═══ Listed records

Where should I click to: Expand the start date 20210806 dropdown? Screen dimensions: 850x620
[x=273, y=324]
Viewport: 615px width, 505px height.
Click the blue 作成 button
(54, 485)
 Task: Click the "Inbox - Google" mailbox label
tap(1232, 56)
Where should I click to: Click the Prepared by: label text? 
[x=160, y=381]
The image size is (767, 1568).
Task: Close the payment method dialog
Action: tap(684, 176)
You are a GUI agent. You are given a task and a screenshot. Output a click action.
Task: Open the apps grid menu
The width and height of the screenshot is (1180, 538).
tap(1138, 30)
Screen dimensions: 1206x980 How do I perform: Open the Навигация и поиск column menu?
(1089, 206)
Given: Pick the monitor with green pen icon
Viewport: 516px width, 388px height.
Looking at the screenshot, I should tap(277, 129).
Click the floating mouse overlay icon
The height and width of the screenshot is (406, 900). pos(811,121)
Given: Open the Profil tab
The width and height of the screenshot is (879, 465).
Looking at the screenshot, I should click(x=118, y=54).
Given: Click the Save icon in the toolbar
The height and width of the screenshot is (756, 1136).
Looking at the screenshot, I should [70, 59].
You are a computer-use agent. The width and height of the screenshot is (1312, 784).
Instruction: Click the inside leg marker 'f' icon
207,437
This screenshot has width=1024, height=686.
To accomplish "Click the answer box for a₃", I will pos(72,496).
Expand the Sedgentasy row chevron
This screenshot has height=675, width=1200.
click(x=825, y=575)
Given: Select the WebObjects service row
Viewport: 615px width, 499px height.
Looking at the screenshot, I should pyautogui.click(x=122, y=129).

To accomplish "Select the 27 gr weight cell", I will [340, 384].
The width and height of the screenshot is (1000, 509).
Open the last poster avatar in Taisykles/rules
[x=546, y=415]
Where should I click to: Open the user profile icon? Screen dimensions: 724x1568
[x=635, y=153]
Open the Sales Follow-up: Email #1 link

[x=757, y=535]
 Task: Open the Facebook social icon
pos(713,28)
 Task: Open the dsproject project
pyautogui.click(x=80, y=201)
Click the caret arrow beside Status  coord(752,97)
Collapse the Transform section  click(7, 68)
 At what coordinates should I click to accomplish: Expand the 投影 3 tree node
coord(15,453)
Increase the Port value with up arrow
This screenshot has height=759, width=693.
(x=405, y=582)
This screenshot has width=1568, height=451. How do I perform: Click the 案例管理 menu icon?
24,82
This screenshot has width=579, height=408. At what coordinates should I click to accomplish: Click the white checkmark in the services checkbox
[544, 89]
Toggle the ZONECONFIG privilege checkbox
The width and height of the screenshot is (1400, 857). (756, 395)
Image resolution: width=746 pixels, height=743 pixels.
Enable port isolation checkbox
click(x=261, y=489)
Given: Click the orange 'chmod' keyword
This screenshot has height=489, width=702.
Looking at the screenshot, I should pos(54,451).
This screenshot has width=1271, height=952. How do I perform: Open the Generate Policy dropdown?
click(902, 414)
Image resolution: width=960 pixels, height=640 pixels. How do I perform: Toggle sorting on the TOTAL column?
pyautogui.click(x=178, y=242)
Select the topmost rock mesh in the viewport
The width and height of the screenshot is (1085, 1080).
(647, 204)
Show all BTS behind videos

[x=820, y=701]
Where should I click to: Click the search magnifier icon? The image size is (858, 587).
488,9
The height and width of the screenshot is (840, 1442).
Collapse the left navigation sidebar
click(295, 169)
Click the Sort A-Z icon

══════

• **Task to complete**
Wherever the word "Select" appears in the data, return the whole line.

• **Output of the exercise**
Given: Select the WebObjects service row
To accomplish "Select the 27 gr weight cell", I will [340, 384].
Select the topmost rock mesh in the viewport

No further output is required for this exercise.